Bad Shin Splints
The term "shin splints" refers to pain (sometimes significant) along or just behind the shinbone (tibia) the large bone in the front of your lower leg. Shin splints usually occur from physical activity where too much force being placed on your shinbone and connective tissues that attach your muscles to the bone. Shin splints are common in runners and in those who participate in activities with sudden stops and starts, running downhill or what is known as the terrible too’s: running too hard too fast for too long.
Shin splints can usually be self-treated. Here are the most recommended methods:
- Rest - Avoid activities that cause pain, swelling or discomfort. You don’t have to give up all activity. While you're healing, you can try low-impact exercises, such as swimming, bicycling or water running.
- Apply ice packs to the affected shin for 15 to 20 minutes at a time, four to eight times a day for several days. To protect your skin, wrap the ice packs in a thin towel.
- To reduce swelling, elevate the affected shin above the level of your heart, especially at night. It may also help to compress the area with an elastic bandage or compression sleeve. Loosen the wrap if the pain increases, the area becomes numb or swelling occurs below the wrapped area.

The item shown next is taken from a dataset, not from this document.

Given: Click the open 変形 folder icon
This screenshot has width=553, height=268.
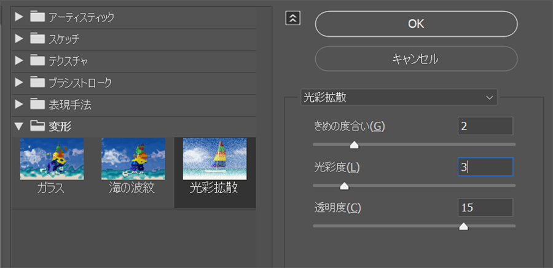Looking at the screenshot, I should click(37, 126).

- Take an over-the-counter pain reliever. Try ibuprofen (Advil, Motrin, others), naproxen sodium (Aleve, others) or acetaminophen (Tylenol, others) to reduce pain.

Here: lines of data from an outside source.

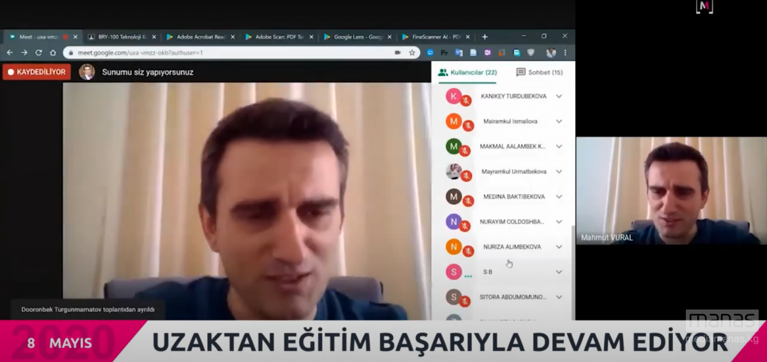Viewport: 767px width, 362px height.
Task: Open a new browser tab with the plus button
Action: tap(484, 37)
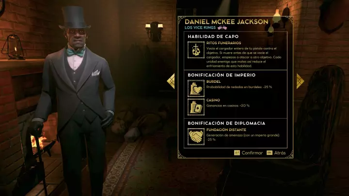Viewport: 349px width, 196px height.
Task: Click the Fundación Distante handshake icon
Action: pyautogui.click(x=196, y=136)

- While healing and afterwards consider arch supports. Arch supports can help cushion and disperse stress on your shinbones. Off-the-shelf arch supports come in various sizes and can be fitted immediately. More durable arch supports can be custom-made from a plaster cast of your foot
It is important that as you feel better that you resume your usual activities gradually. If your shin isn't completely healed, returning to your usual activities may only cause continued pain. Once your get past the shin splints there are a few things you can do to keep them from returning:
- Choosing the right shoes can be one of the most significant factors. If you're a runner, replace your shoes about every 350 to 500 miles (560 to 800 kilometers.) Many stores that specialize in shoes for runners can help you find the right shoe for your running style.
- Cross-train with a sport that places less impact on your shins, such as swimming, walking or biking.

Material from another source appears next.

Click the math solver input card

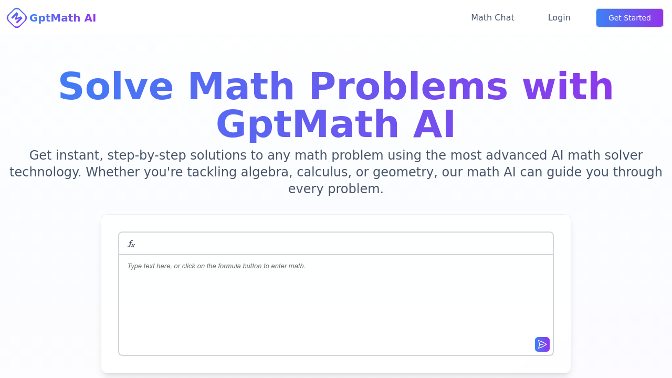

- Add strength training to your workout. To strengthen your calf muscles, try toe raises. Stand up. Slowly rise up on your toes and then slowly lower your heels to the floor. Repeat 10 times. When this becomes easy, do the exercise holding progressively heavier weights. Leg presses and other exercises for your lower legs can be helpful, too.
If after time and proper care you shin splints do not improve then you should see a doctor who specializes in Orthopedics or Sports Medicine.